***** Extracted information *****
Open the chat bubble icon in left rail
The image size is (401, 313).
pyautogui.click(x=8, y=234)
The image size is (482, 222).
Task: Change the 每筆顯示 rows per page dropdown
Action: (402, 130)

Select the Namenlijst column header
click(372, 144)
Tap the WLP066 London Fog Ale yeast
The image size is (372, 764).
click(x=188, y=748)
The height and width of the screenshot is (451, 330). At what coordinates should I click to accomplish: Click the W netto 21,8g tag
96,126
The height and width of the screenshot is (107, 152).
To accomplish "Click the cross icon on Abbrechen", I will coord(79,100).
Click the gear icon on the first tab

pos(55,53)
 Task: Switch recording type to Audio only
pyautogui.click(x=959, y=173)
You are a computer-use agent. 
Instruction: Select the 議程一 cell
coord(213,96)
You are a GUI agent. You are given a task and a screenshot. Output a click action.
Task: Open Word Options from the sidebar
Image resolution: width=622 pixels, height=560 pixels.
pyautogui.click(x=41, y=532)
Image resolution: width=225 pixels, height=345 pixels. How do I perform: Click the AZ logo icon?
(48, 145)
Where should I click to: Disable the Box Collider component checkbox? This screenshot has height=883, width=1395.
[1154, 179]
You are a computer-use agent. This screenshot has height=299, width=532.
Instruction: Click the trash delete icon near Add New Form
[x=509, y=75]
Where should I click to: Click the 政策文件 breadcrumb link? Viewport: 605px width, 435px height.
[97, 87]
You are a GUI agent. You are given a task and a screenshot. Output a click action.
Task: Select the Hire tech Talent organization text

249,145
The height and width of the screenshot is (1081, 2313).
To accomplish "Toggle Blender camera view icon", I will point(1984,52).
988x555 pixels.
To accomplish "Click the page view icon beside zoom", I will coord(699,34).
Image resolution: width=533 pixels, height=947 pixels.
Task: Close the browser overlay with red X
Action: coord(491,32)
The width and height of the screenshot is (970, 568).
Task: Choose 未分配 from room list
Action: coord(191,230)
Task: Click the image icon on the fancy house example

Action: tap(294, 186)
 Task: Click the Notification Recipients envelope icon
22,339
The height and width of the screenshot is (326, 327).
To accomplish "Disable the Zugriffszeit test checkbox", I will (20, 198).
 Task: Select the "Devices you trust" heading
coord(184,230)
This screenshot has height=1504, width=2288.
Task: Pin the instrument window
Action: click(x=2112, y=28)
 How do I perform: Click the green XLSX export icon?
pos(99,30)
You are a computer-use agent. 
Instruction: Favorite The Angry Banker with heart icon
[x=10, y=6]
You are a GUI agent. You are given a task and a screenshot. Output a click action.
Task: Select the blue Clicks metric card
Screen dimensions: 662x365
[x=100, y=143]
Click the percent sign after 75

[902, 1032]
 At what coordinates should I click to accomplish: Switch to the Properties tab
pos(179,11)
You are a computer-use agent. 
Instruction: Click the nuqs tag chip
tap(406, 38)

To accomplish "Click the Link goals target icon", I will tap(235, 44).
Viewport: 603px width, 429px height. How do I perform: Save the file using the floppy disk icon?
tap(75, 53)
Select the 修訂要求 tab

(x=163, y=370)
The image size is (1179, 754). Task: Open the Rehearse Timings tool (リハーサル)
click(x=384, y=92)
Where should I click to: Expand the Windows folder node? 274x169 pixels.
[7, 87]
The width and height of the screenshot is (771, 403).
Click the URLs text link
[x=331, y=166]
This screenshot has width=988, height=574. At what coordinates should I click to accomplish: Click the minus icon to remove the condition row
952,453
*****
Task statement:
Could you rewrite all of the records above with "GUI agent" changed to "interface agent" and everything else left as it is?

Reply to the exercise:
Open the chat bubble icon in left rail
The image size is (401, 313).
pyautogui.click(x=8, y=234)
The image size is (482, 222).
Task: Change the 每筆顯示 rows per page dropdown
Action: (402, 130)

Select the Namenlijst column header
click(372, 144)
Tap the WLP066 London Fog Ale yeast
The image size is (372, 764).
click(x=188, y=748)
The height and width of the screenshot is (451, 330). At what coordinates should I click to accomplish: Click the W netto 21,8g tag
96,126
The height and width of the screenshot is (107, 152).
To accomplish "Click the cross icon on Abbrechen", I will coord(79,100).
Click the gear icon on the first tab

pos(55,53)
 Task: Switch recording type to Audio only
pyautogui.click(x=959, y=173)
You are a computer-use agent. 
Instruction: Select the 議程一 cell
coord(213,96)
You are a interface agent. You are given a task and a screenshot. Output a click action.
Task: Open Word Options from the sidebar
Image resolution: width=622 pixels, height=560 pixels.
pyautogui.click(x=41, y=532)
Image resolution: width=225 pixels, height=345 pixels. How do I perform: Click the AZ logo icon?
(48, 145)
Where should I click to: Disable the Box Collider component checkbox? This screenshot has height=883, width=1395.
[1154, 179]
You are a computer-use agent. This screenshot has height=299, width=532.
Instruction: Click the trash delete icon near Add New Form
[x=509, y=75]
Where should I click to: Click the 政策文件 breadcrumb link? Viewport: 605px width, 435px height.
[97, 87]
You are a interface agent. You are given a task and a screenshot. Output a click action.
Task: Select the Hire tech Talent organization text

249,145
The height and width of the screenshot is (1081, 2313).
To accomplish "Toggle Blender camera view icon", I will point(1984,52).
988x555 pixels.
To accomplish "Click the page view icon beside zoom", I will coord(699,34).
Image resolution: width=533 pixels, height=947 pixels.
Task: Close the browser overlay with red X
Action: coord(491,32)
The width and height of the screenshot is (970, 568).
Task: Choose 未分配 from room list
Action: coord(191,230)
Task: Click the image icon on the fancy house example

Action: tap(294, 186)
 Task: Click the Notification Recipients envelope icon
22,339
The height and width of the screenshot is (326, 327).
To accomplish "Disable the Zugriffszeit test checkbox", I will (20, 198).
 Task: Select the "Devices you trust" heading
coord(184,230)
This screenshot has height=1504, width=2288.
Task: Pin the instrument window
Action: click(x=2112, y=28)
 How do I perform: Click the green XLSX export icon?
pos(99,30)
You are a computer-use agent. 
Instruction: Favorite The Angry Banker with heart icon
[x=10, y=6]
You are a interface agent. You are given a task and a screenshot. Output a click action.
Task: Select the blue Clicks metric card
Screen dimensions: 662x365
[x=100, y=143]
Click the percent sign after 75

[902, 1032]
 At what coordinates should I click to accomplish: Switch to the Properties tab
pos(179,11)
You are a computer-use agent. 
Instruction: Click the nuqs tag chip
tap(406, 38)

To accomplish "Click the Link goals target icon", I will tap(235, 44).
Viewport: 603px width, 429px height. How do I perform: Save the file using the floppy disk icon?
tap(75, 53)
Select the 修訂要求 tab

(x=163, y=370)
The image size is (1179, 754). Task: Open the Rehearse Timings tool (リハーサル)
click(x=384, y=92)
Where should I click to: Expand the Windows folder node? 274x169 pixels.
[7, 87]
The width and height of the screenshot is (771, 403).
Click the URLs text link
[x=331, y=166]
This screenshot has width=988, height=574. At what coordinates should I click to accomplish: Click the minus icon to remove the condition row
952,453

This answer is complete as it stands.